Echoes of the future
- About 4,600 children are born with a heart defect every year in the UK.
- The BHF have invested £1.7 million in the echo training initiative since 2000.
- Patients attending 17 hospitals have benefited from the scheme to date.
Echoes of the future
“We found out that Lily had heart problems during a routine scan when I was 10 weeks pregnant. She had a rare heart condition that would need open-heart surgery, which I was told that, on a baby, is extremely fiddly. It turned out that Lily had to go through three operations in five months to try and replace a damaged heart valve. The first two attempts failed. Before the third operation the surgeon prepared me for the worst – if he couldn’t repair the valve successfully, Lily would only have a 4% chance of survival.

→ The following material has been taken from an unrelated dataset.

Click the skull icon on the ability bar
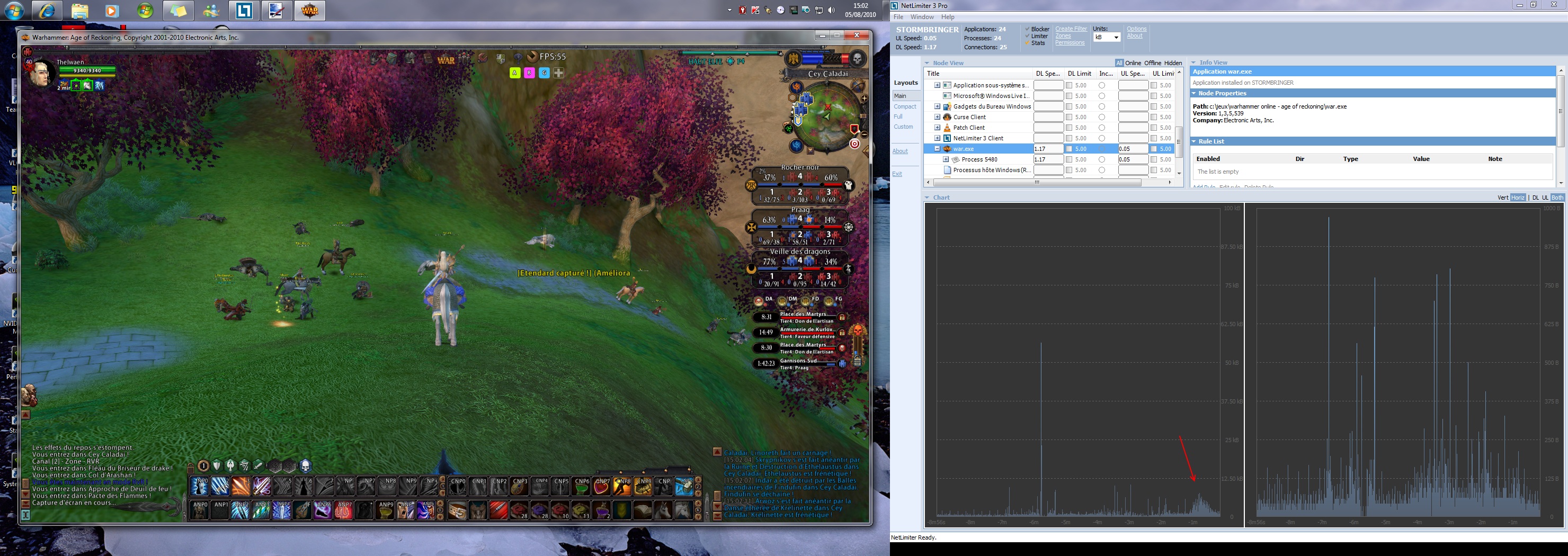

Then, at the start of the third operation, Debbie Rawlins, a BHF echo technician, scanned Lily’s heart and helped our surgeon see that another repair might just be possible. It was a terrible time and the wait was dreadful, but it worked! Lily has made a lot of progress in the last two years and is doing really well. She’s a normal happy child – full of beans. She’s at pre-school now and absolutely loves it! I’m really grateful to all the BHF fundraisers that make Debbie’s job possible. We were so lucky and if it wasn’t for that echocardiogram we might not be here today.”